**Text segment:**
━━━━━━━━━━━━━━━━
Those who wrote for Aequus also quoted relevant passages from prominent documents. A case in point was the controversial Australian Royal Commission on Human Relationships, constituted in 1974 by the Whitlam government that went on to submit a final report in 1977. Various sections of this landmark five-volume report referenced attitudes to homosexuality. While not denying the existence of dissenting voices, the Royal Commission was unambiguous in its statement of opposition to medical treatment regimes, based on the evidence heard.Footnote 81 Aequus told its readers about the Commission’s findings. Those recommendations included reference to the official position of the ANZCP that called for law reform in relation to consenting same-sex acts between adults in private; sex education directed ‘to children in schools, to parents, teachers and medical students about homosexuality’ involving ‘selected’ homosexual people to ‘help eliminated [sic] prejudice and discrimination’, and the provision of ‘well-informed and sympathetic counselling services’ for homosexuals.Footnote 82
At an individual level, some gay people refused to accept the popularly voiced, medically based prejudices of the mainstream press and its correspondents. J.L. of Wellington, for instance, wrote in forceful terms to the editor of Truth:
I have been reading for some time in your publication other people’s opinions of homosexuality and its society … What makes some readers think we want to be cured? Have they ever considered that homosexuality is, to some members of society, an alternative to heterosexuality, and is not abnormal? … The only bar to our happiness is the opinion of society … This country’s laws deny us legality, and churches refuse to bless our unions – why? In the street where we live we are accepted as married and gay.Footnote 83
Once again, one kind of making of the homosexual – as an abnormal social outcast – was rejected here. But gay liberationists’ reverse discourse – that is, their more radical re-working of psychiatry – did not dislodge prevailing assumptions among doctors, at least not initially. In 1976 law reform advocate Felix Donnelly, then senior lecturer in community health at Auckland Medical School, claimed that three-quarters of psychiatrists and psychologists still saw homosexuality as ‘an anomaly’ rather than a social problem marked by a lack of public acceptance. Only a quarter, he felt, believed in helping their patients to adjust to their sexuality and remove the guilt and fear that plagued their lives.Footnote 84 The Auckland University gay liberation group made the same estimation, drawing upon figures supplied by Professor Schaeffer, clinical psychiatrist at the Auckland Medical School.Footnote 85 As a profession, psychiatry was still divided over the aetiology of homosexuality and the appropriate response to it. After all, beneath the American Psychiatric Association’s 1973 decision to remove homosexuality from the DSM-II lay a significant body of dissent: no less than thirty-seven per cent of respondents adhered to the old listing. To assuage conservative members, many of them analysts and behaviour therapists, the APA’s board developed the new category of ‘sexual orientation disturbance’. This would apply to ‘individuals whose sexual interests are directed primarily towards people of the same sex and who are either disturbed by, in conflict with, or wish to change their sexual orientation’.Footnote 86
By the late 1970s law reform advocates in New Zealand acknowledged that the ANZCP (renamed the ‘Royal Australian and New Zealand College of Psychiatrists’ in 1978) now believed that its role was principally one of assisting the patient to become ‘a better adjusted homosexual’ rather than attempting to suppress sex drive or altering sexual orientation.Footnote 87 Treatments were still available from the clinician – but now on a strictly voluntary basis. Donnelly had long recognised the need for training in social medicine that would encourage medical practitioners to develop deeper insights and improve their professional encounters with patients.Footnote 88 Equally, gay liberation became acutely aware by the mid to late 1970s of the vital need for professional counselling and support services for expanding numbers of gay people, many in heterosexual marriages, who were attempting to come to terms with their sexuality. This was a controversial area for some in the formal health system and not one in which some practitioners and counsellors had adequate training.Footnote 89 To this end, a Wellington gay liberation group surveyed Fellows of the ANZCP in 1977 to evaluate attitudes of psychiatrists to their homosexual patients and to ‘assess back-up services desirable to assist psychiatrists in the care of these clients’.Footnote 90 The questionnaires yielded fertile data – both quantitative and qualitative – and provide at once a unique and illuminating insight into the attitudes of practitioners in 1970s New Zealand, about whose perspectives and experiences very little is known.
━━━━━━━━━━━━━━━━
(Stored items)
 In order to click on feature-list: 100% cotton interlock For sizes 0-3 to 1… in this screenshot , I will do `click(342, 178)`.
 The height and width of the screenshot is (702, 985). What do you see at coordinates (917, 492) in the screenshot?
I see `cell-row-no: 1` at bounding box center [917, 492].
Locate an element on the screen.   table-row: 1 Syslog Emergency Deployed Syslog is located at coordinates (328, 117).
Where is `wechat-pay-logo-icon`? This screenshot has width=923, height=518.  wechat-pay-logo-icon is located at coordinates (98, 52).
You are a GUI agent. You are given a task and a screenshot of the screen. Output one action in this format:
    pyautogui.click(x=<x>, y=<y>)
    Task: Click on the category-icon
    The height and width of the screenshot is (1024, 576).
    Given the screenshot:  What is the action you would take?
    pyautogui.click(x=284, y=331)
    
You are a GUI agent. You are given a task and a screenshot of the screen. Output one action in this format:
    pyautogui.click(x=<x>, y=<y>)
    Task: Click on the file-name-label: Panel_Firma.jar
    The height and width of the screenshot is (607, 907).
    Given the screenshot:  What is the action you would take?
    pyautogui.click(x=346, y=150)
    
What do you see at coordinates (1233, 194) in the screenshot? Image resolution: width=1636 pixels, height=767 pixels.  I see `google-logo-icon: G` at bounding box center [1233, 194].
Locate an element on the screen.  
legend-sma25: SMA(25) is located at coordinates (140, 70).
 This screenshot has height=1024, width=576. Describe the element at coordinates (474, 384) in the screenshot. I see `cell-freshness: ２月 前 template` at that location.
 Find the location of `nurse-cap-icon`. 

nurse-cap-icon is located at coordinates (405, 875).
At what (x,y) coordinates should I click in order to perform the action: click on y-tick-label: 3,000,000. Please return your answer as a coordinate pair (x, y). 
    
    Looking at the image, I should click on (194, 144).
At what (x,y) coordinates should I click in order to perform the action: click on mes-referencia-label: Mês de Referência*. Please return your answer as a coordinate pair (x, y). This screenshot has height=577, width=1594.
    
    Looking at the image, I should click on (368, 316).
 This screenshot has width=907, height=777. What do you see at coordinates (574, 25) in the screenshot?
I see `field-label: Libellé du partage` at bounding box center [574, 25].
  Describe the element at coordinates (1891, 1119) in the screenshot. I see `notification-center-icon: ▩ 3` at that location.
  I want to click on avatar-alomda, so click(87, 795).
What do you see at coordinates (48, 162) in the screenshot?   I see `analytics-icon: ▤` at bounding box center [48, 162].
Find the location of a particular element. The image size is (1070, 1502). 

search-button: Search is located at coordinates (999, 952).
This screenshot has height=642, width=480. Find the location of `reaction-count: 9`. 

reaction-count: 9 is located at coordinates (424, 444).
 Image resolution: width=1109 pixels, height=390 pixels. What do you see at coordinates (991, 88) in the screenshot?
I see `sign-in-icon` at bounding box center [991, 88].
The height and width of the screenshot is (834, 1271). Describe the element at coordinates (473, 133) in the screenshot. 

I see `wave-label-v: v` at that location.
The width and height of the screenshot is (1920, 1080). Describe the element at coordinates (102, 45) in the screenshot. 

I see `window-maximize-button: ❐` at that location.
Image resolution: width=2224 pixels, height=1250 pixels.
━━━━━━━━━━━━━━━━
**Exercise instructions:**
Please decide whether each statement below agrees with the passage on homosexuality and psychiatry above. Answer yes or no for each, quoting the exact words of the passage that settle it.
1. The Royal Commission on Human Relationships was constituted in 1974.
2. Felix Donnelly claimed that half of psychiatrists and psychologists still saw homosexuality as an anomaly.
3. A Wellington gay liberation group surveyed Fellows of the ANZCP in 1977.

**Task response:**
1. Yes: "constituted in 1974 by the Whitlam government"
2. No: "three-quarters of psychiatrists and psychologists still saw homosexuality as ‘an anomaly’"
3. Yes: "a Wellington gay liberation group surveyed Fellows of the ANZCP in 1977"